──────── KUTIPAN TEKS
Anehnya, mendapat sindiran lumayan pedas dari Ketua Majelis Hakim HR. Unggul Warsa Mukti tersebut, entah disadari atau tidak, saksi Suliyat meresponnya dengan mengangguk-anggukkan kepalanya saja. Rupanya, sikap maupun keterangan saksi Suliyat ini mampu menggiring suasana kebatinan para pengunjung sidang kedalam suasana gundah, sehingga tanpa ada yang mengomando para pengunjung serentak menggumam. "Huuuuu....!", gumam para pengunjung, kompak.
────────────────
──────── DATA YANG TERSEDIA
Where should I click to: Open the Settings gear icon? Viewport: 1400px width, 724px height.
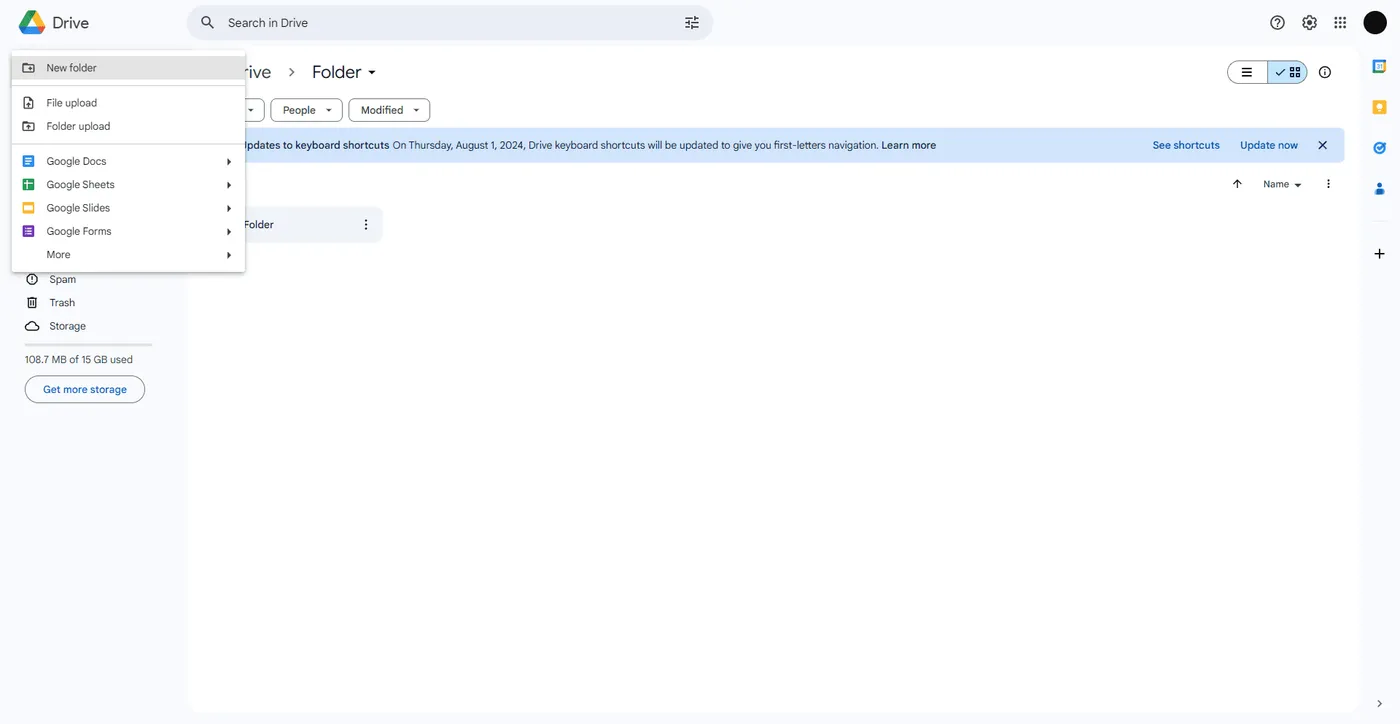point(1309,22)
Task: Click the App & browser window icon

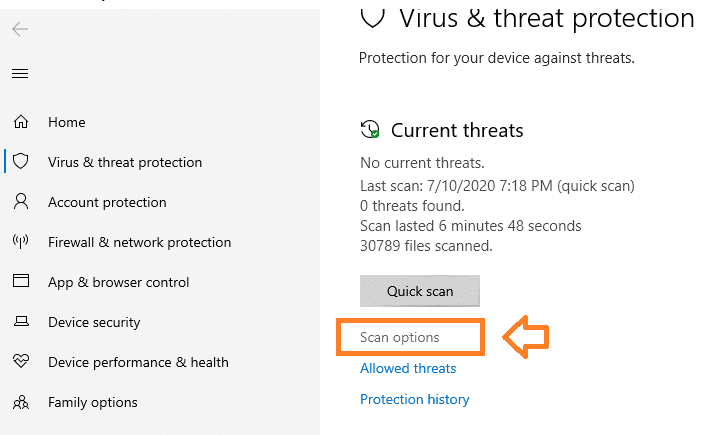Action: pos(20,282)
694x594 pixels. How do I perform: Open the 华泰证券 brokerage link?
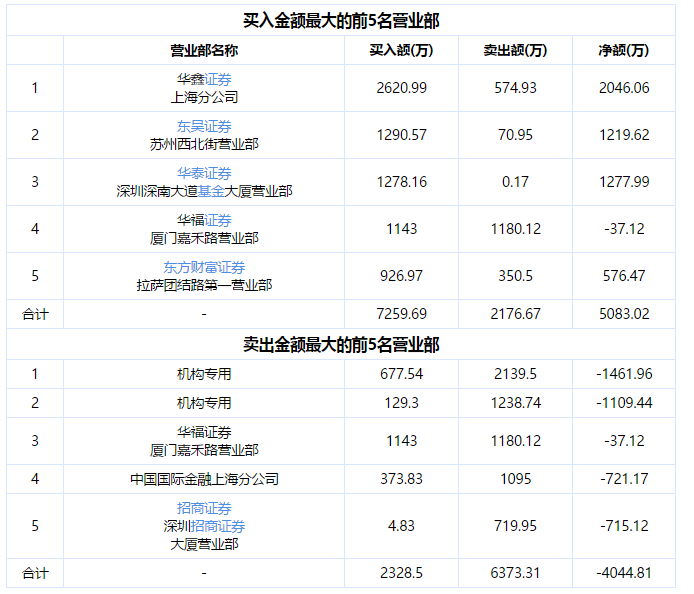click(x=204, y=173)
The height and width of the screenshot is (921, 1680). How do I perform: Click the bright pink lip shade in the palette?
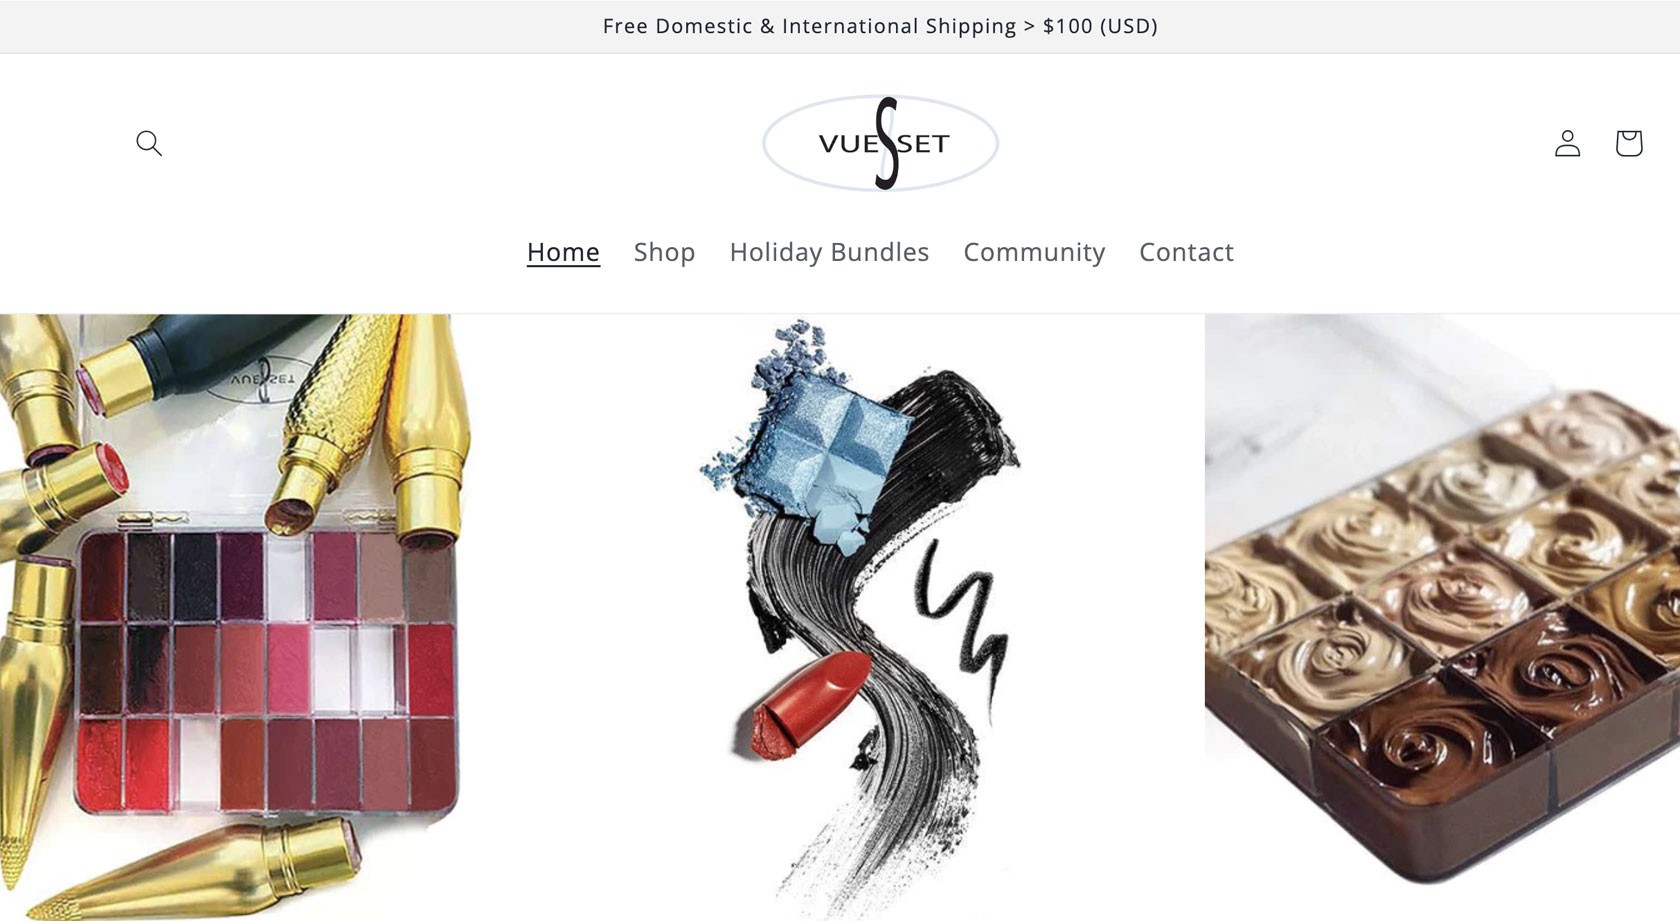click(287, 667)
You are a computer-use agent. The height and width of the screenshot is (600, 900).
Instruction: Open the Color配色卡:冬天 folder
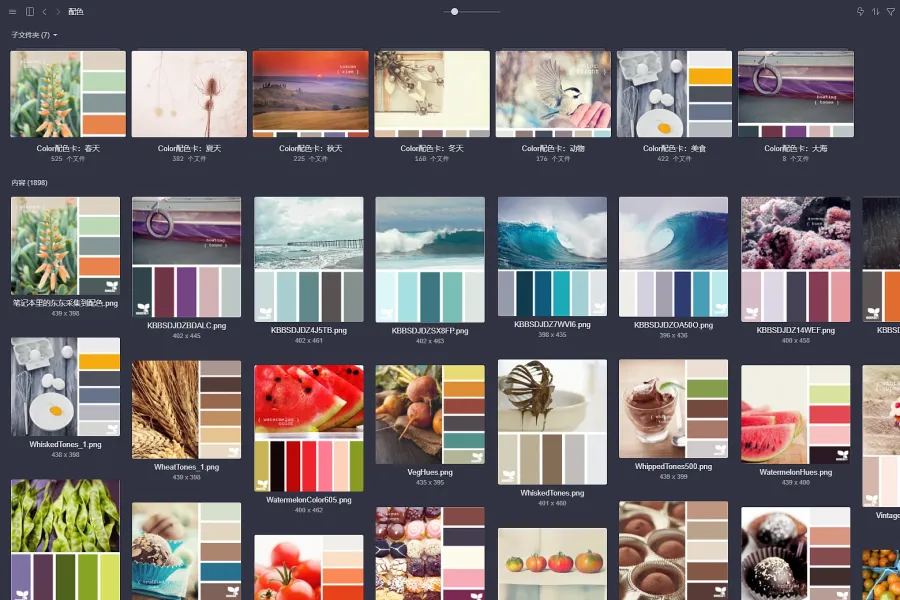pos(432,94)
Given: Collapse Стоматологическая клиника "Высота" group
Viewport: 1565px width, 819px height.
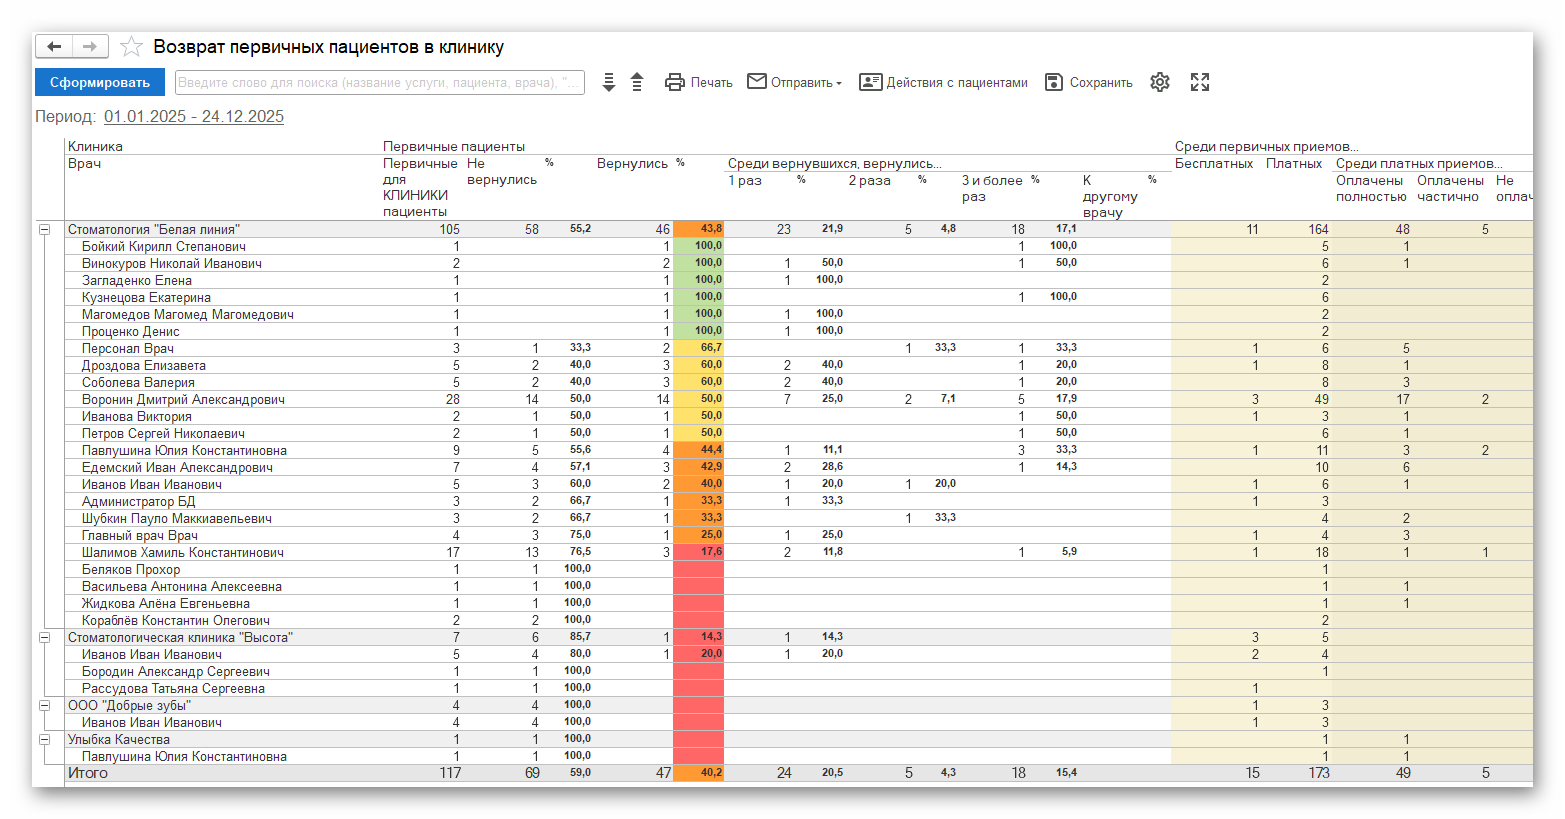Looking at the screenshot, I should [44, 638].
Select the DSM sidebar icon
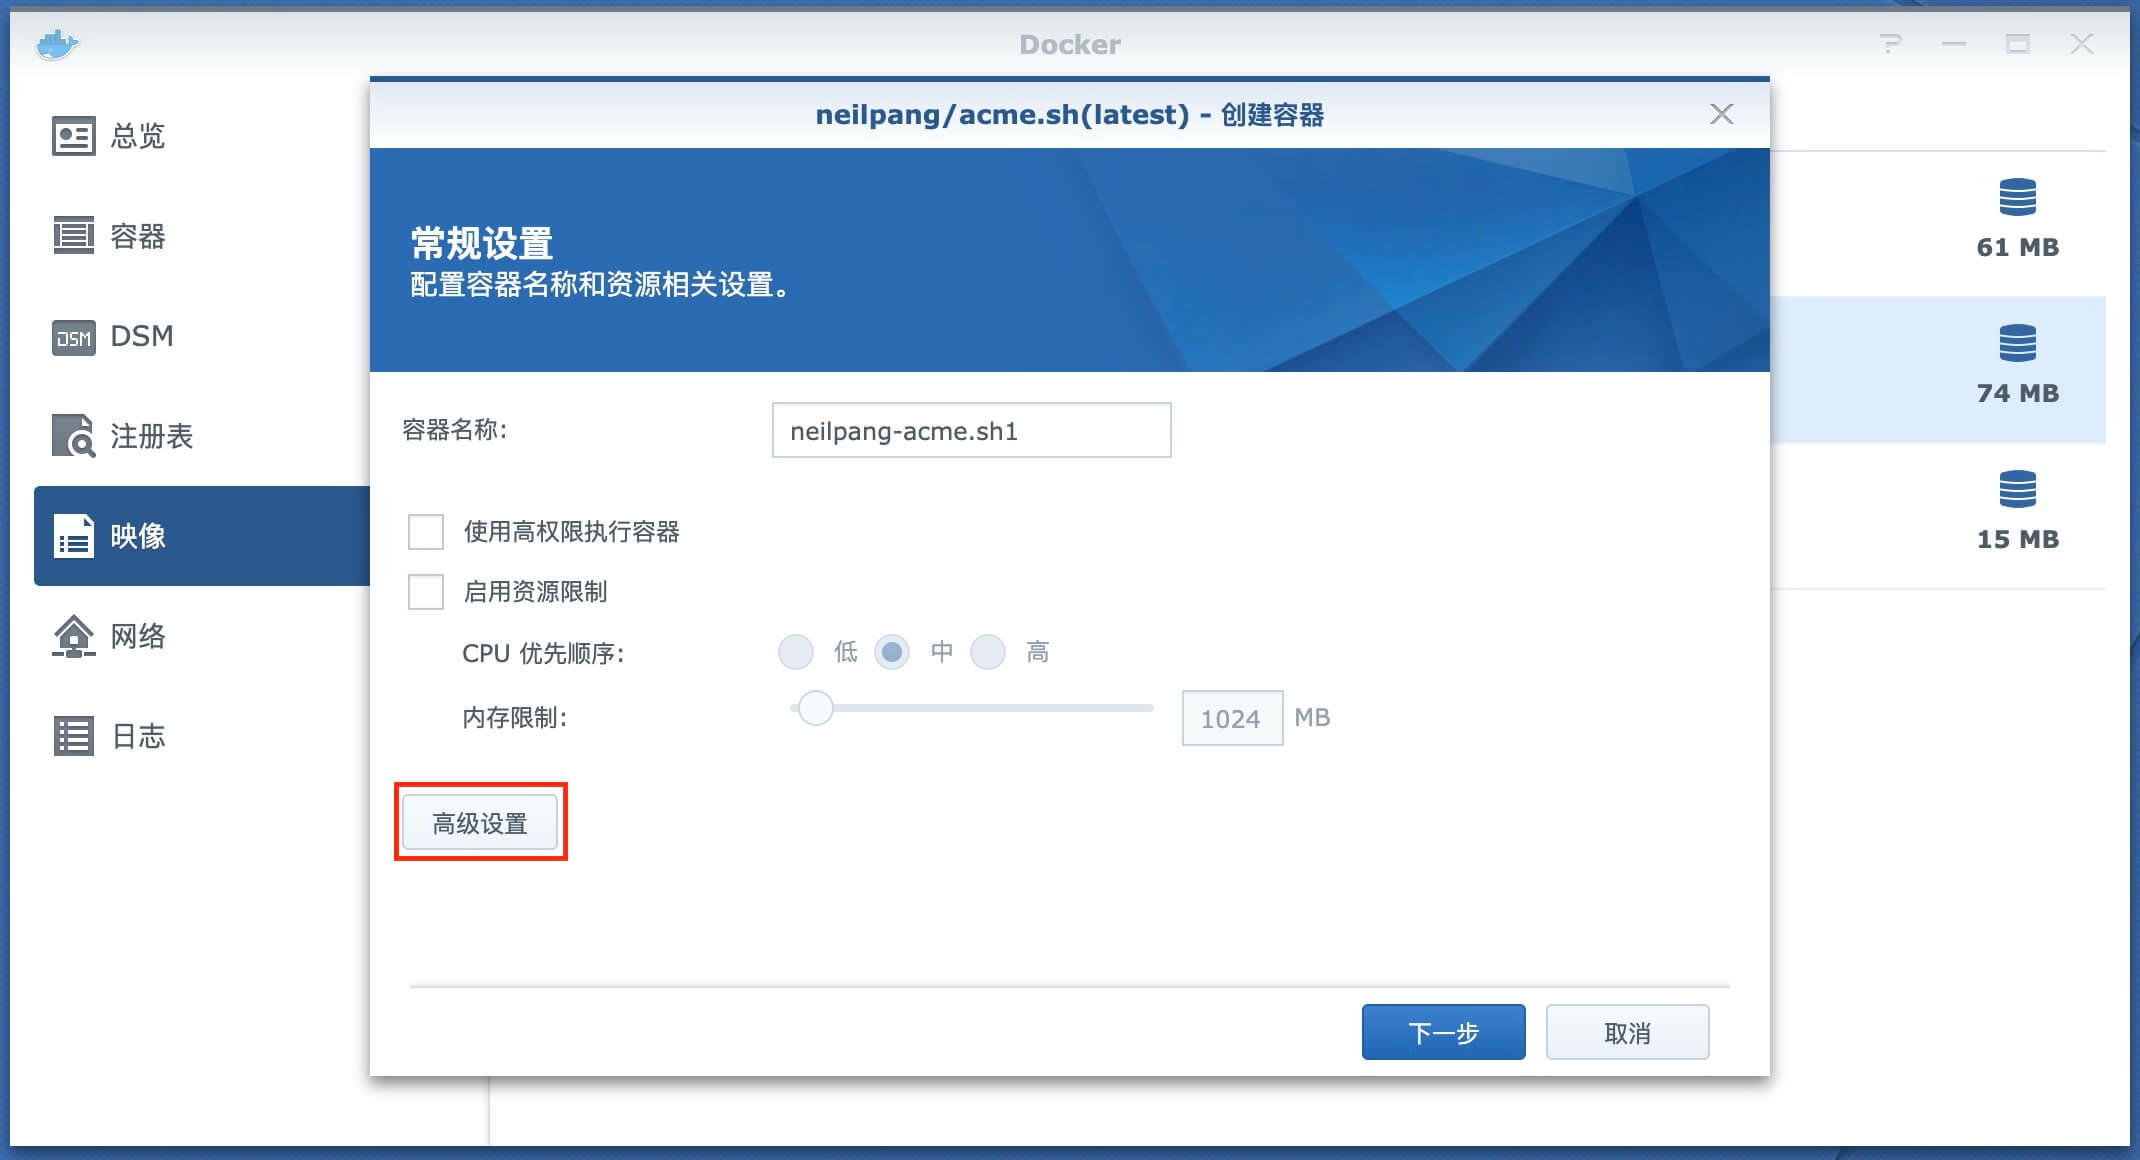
────────────────
> **PETUNJUK TUGAS**: Ulangi dengan tepat bagian kutipan tentang sidang mulai dari "Anehnya, mendapat sindiran" sampai dengan "para pengunjung, kompak.". Baris-baris di atas adalah bahan tersendiri yang terpisah dari kutipan tentang sidang.

> **PENYELESAIAN SOAL**:
Anehnya, mendapat sindiran lumayan pedas dari Ketua Majelis Hakim HR. Unggul Warsa Mukti tersebut, entah disadari atau tidak, saksi Suliyat meresponnya dengan mengangguk-anggukkan kepalanya saja. Rupanya, sikap maupun keterangan saksi Suliyat ini mampu menggiring suasana kebatinan para pengunjung sidang kedalam suasana gundah, sehingga tanpa ada yang mengomando para pengunjung serentak menggumam. "Huuuuu....!", gumam para pengunjung, kompak.